# Ford Transit Running Problems



## wandering photographer (Jul 27, 2012)

Hi all,

Hoping some knowledgeable folk could point me in the right direction. I have a 1999 LWB ford transit diesel self build camper. Its recently had a second engine fitted and has been running brilliantly. The last few hundred miles there has been a distinct lack of power, especially when going uphill after a junction or roundabout. 

I am constantly on the move and so have no local trusted garage to fall on. I let a garage have a look yesterday and he had a play with the accelerator which did give it a little more lift but it is still noticeably slower than its previous state.

I have noticed a leak on the fuel pump which I showed the mechanic and it looks like its coming from a dark weird triangular shaped bolt which is just off centre left in the picture. Could anyone advise what this bolt does, is it safe to play with and what tool I would need to tighten it? Also would a leaking pump affect vehicle performance noticeably?

Thanks in advance for your time. I have very little mechanical knowledge so all replies appreciated

Chris


----------



## Smaug (Jul 27, 2012)

I can't answer your question, sadly, but I can pose a few more!

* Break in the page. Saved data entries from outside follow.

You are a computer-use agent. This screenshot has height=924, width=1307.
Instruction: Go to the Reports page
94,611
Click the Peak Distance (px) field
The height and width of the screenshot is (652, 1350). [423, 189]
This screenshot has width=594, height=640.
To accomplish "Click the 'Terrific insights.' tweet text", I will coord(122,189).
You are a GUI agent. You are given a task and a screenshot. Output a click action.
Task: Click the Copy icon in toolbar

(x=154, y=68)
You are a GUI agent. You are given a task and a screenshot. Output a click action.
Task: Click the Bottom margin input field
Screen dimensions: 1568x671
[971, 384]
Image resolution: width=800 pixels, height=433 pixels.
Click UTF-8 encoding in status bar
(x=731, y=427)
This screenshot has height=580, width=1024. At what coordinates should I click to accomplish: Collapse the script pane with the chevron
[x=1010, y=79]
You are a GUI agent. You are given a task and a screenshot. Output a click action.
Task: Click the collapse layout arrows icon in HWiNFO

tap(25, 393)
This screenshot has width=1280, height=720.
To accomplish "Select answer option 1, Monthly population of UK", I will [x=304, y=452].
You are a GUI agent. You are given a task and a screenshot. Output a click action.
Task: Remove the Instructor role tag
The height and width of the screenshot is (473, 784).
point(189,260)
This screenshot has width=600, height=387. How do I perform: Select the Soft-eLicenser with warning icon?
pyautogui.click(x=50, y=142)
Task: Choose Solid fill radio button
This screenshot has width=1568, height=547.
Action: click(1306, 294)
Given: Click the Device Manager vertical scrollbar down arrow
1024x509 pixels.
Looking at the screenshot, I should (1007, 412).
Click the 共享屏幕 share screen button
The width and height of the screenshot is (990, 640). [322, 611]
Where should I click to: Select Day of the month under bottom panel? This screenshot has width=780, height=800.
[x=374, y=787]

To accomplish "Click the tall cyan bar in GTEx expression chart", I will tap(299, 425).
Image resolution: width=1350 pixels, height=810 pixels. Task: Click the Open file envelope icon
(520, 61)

Is the engine turbo charged? Loss of turbo output would make a significant difference to mid-revs acceleration like you describe.


----------



## wandering photographer (Jul 27, 2012)

This is non turbo

But thanks for the response........


----------



## baldybloke (Jul 27, 2012)

I am led to believe that the transit does have an issue with turbo hoses, they deteriorate, and either seperate internally, or become pourous, try checking all your air pipes, low fuel pressure could also give similar symptoms, generally with poor starting as well


----------



## baldybloke (Jul 27, 2012)

Also try changing your fuel filter, not difficult, nor expensive, but would do no harm......


----------



## wandering photographer (Jul 27, 2012)

Cheers baldybloke,

I will have a look into that........


----------



## landydriver (Jul 27, 2012)

.


----------



## baldybloke (Jul 27, 2012)

good words from landy driver


----------



## gid7 (Jul 27, 2012)

Try posting on the transit forum, you might get some good advice:Welcome to the Ford Transit Forum! | Ford Transit Forum


----------



## Deleted member 13859 (Jul 27, 2012)

*transit*

hi
try the ford transit.org site and ask the question on there they are very helpful, im a member but mine is the later models a 2004 fwd so im not much help, but as someone has said the main things that stop diesels working are blocked air filter, blocked fuel filter injector problems or pump, if you have good compression and good fuel supply with the right amount of air it should work as a very simple explanation.

good luck i hope its nothing to serious.

tranivanman


----------



## brewkit (Jul 27, 2012)

i cured my ldv with tranny banana engine, it would run rough and slow one day be fine the next, by changing the leak off pipes and switching the return hose from the rear to the front. they degrade and let air in. as suggested try filter change, and join the tranny forum.


----------